> Work instructions
Copy out the Bien Hoa text starting at "I’ll attach some" and ending at "best I can.", with "specific" changed to "particular".

> Selected excerpt

-- Opening Marker --

Rob left Bien Hoa on the afternoon of 23 February 1969. The Post-Tet Offensive had started with attacks on our base, and all over South Vietnam, early that morning. They struck Bien Hoa just after 2 a.m., and we had several attacks thereafter until daylight. So Rob’s last night at Bien Hoa was far from peaceful, and you can imagine how it added to his apprehension of getting hit by a rocket on his last day in the war. Fortunately there were no hits close to our hut that night/morning (although there was one near me as I had night duty in another location), and Rob got off all right. Because I had night duty, working as a clerk in the Base Billeting Office, I was off duty during the day when nearly all the others in our hut were at work—I supposedly slept during the day, but never got much sleep during those last months.

This is one of the photos Joe Moore was gracious enough to send me in 2014 of Robin from his time in Vietnam. I love that some of the images are in color.

Anyway, I went with Rob down to the 8th Aerial Port terminal (Bien Hoa Air Base terminal) to see him off. I helped carry his bags and waited with him until he boarded his plane—and I stayed and watched his plane until it was safely airborne and high enough to be safe from ground-to-air rockets. Actually I watched it until it faded from view, east bound toward the South China Sea and over the Pacific to California. So I was the last of his hut mates to see him at Bien Hoa. 

Rob got there a few weeks after the big Tet attacks of 31 January 1968. Rich can tell you about those rough days. Rob arrived about a month later, toward the end of February, but the offensive was still on and he went through a number of rocket and mortar attacks in the early weeks and months of his tour.  He would have arrived a few days before the attack of 28 February 1968 in which a bunker just two huts down from the Animal Den was hit and 12 men killed, with some 24 more injured. That was the worst single enemy hit, in terms of fatalities, that occurred at Bien Hoa during the war, and it was a rough way for Rob to get his initiation into the war.

The men in our hut (of course they were just boys, mostly 19-20 years old) who were there for that attack were changed by it; they were different from those of us who arrived later and never experienced anything that severe. The war was very real to them; they had seen and knew what it could do. Those boys had to grow up fast. That said, of course we were always aware of how much better off we were than all those other boys out in the field.

Another of the photos of Robin in Nam, courtesy of Joe Moore. I think I like this one even more than the previous one.

I’ll attach some photos of Rob made at Bien Hoa. If you have any specific questions that I might answer, don’t hesitate to ask them. Rich, however, knew Rob longer and better than I did, but I’ll do the best I can.

With warm regards, 
Joseph “Joe” Moore

****

While doing some online searches last year, I found that a reunion of Bien Hoa servicemen was scheduled for early fall in Branson, Missouri. I’d have loved to attend and see if I might find anyone else who knew Robin, but I didn’t want to interfere with the reunion.

It was incredibly considerate of both these veterans to spend time writing and sharing so much about their old friend and comrade with a stranger in Texas. It’s been almost eight years since our last correspondence, but I’m hoping both are still alive. I’m going to reach out to them, share this post, and see if they’ll visit with me by phone about their memories of Vietnam and Robin.

We love you, Robbie Ration.

That’s me with Robin and Barb the first time I met them, in April 2006 when they traveled to Houston for a billiards industry conference. We had a wonderful dinner at the hotel where they were staying and the conference was being held.
Robin (right) and big brother Crys team up for some football in the backyard at their home on Eighth Avenue in Huntington in the late 1950s. That’s the neighbors’ car, not the Workmans’.

-- Closing Marker --

> Extracted entries
-- Opening Marker --

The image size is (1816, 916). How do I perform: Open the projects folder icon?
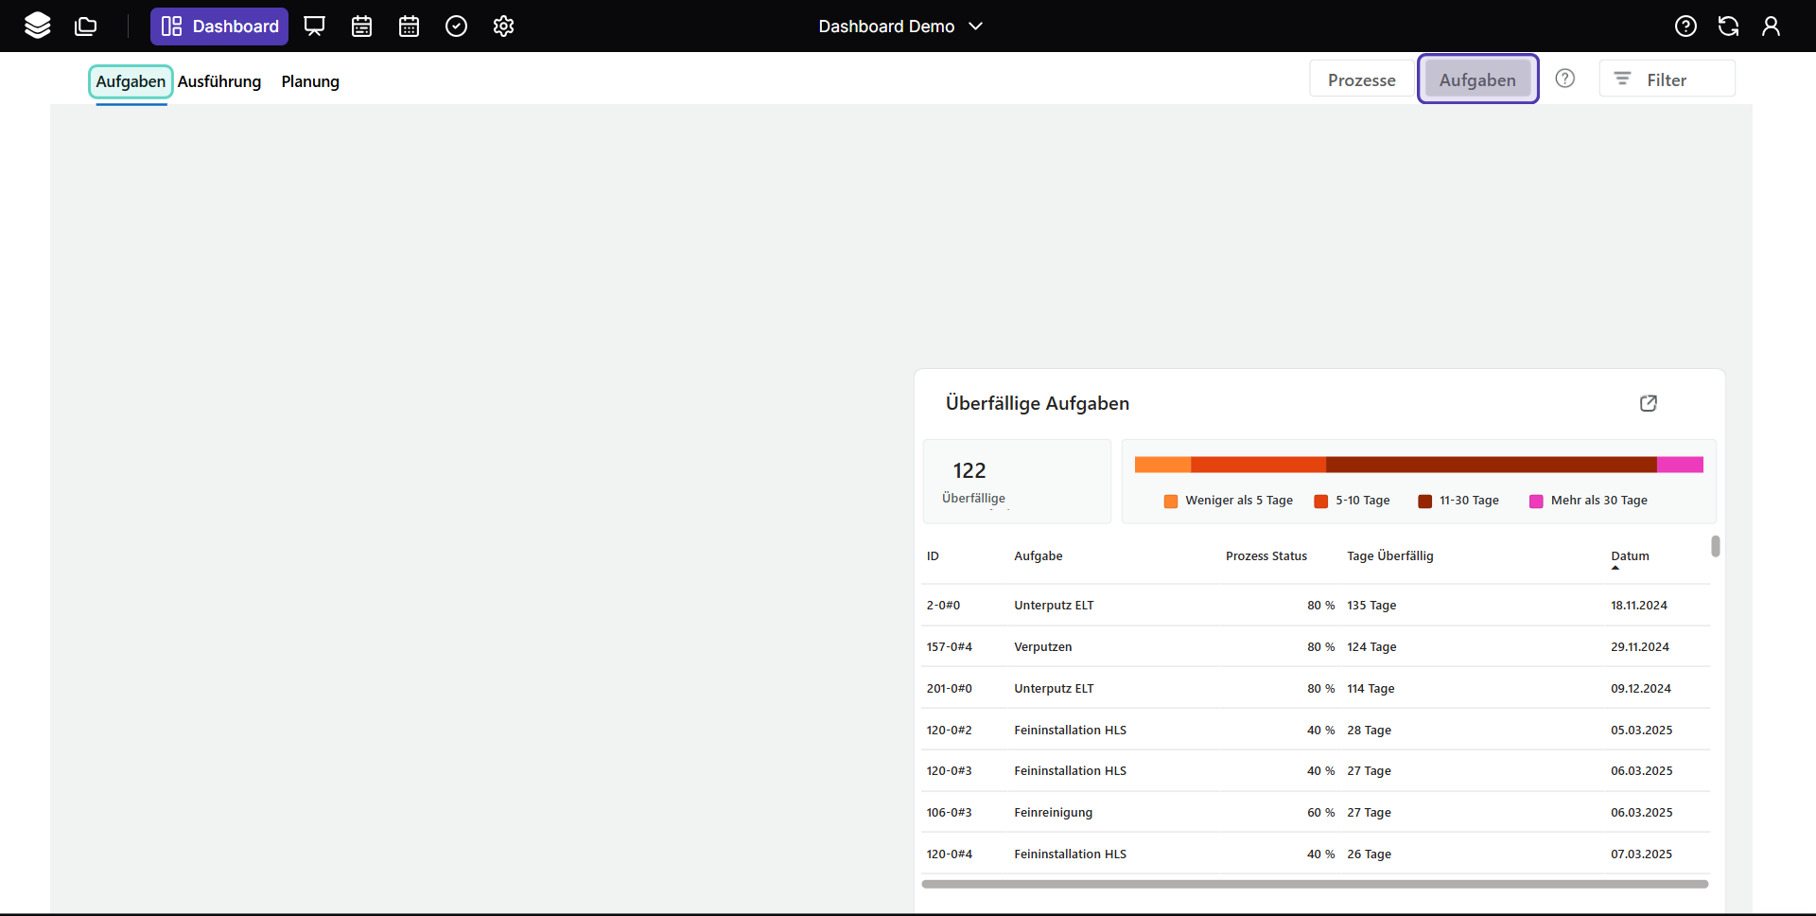click(x=86, y=26)
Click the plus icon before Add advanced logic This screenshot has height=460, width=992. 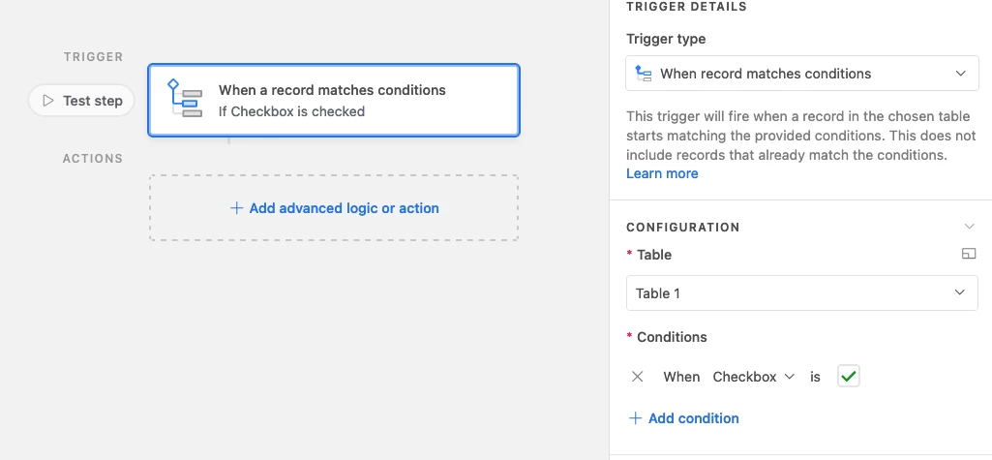pyautogui.click(x=236, y=208)
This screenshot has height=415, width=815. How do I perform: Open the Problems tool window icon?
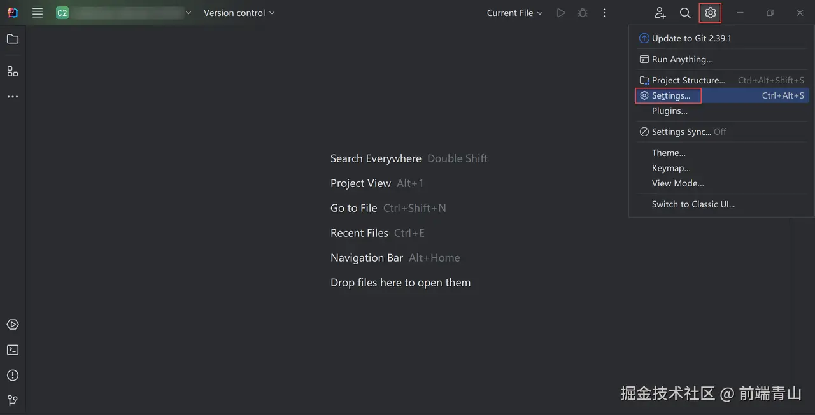pos(13,375)

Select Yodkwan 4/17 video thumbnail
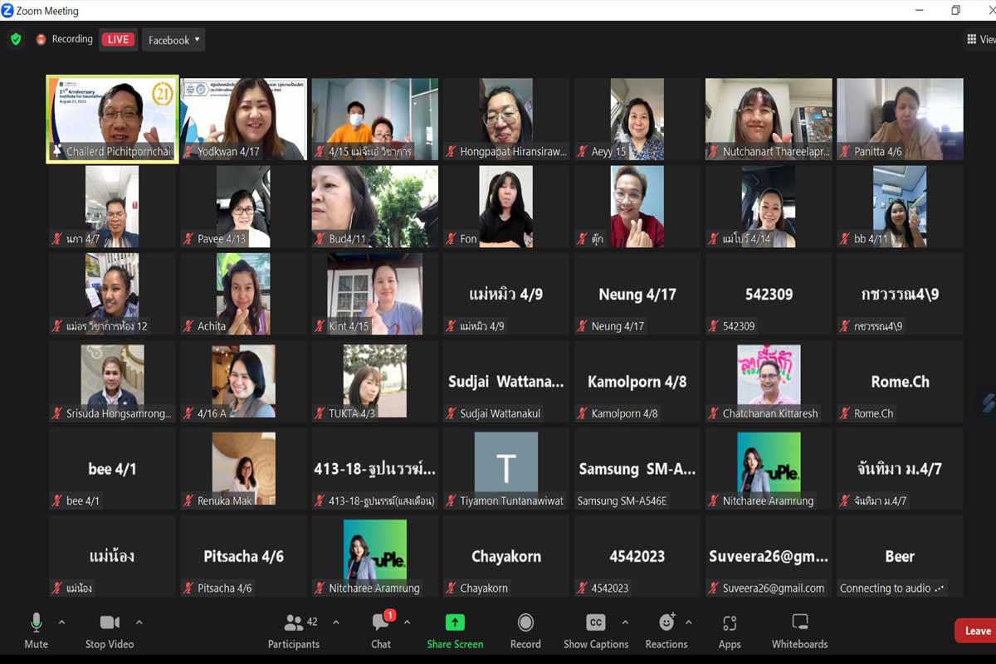tap(243, 120)

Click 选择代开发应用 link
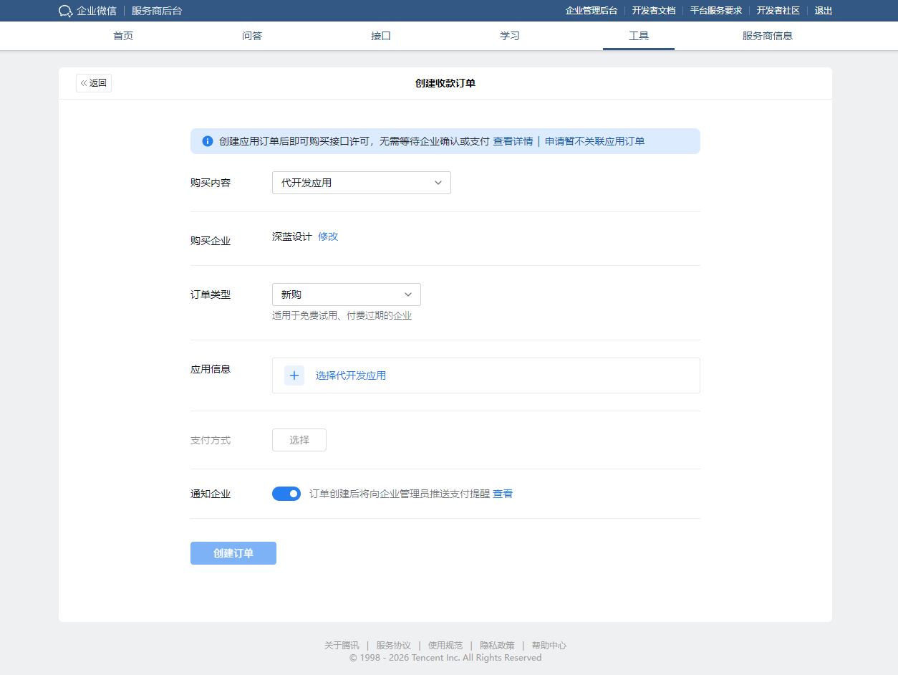tap(351, 375)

-- Closing Marker --

> The answer
I’ll attach some photos of Rob made at Bien Hoa. If you have any particular questions that I might answer, don’t hesitate to ask them. Rich, however, knew Rob longer and better than I did, but I’ll do the best I can.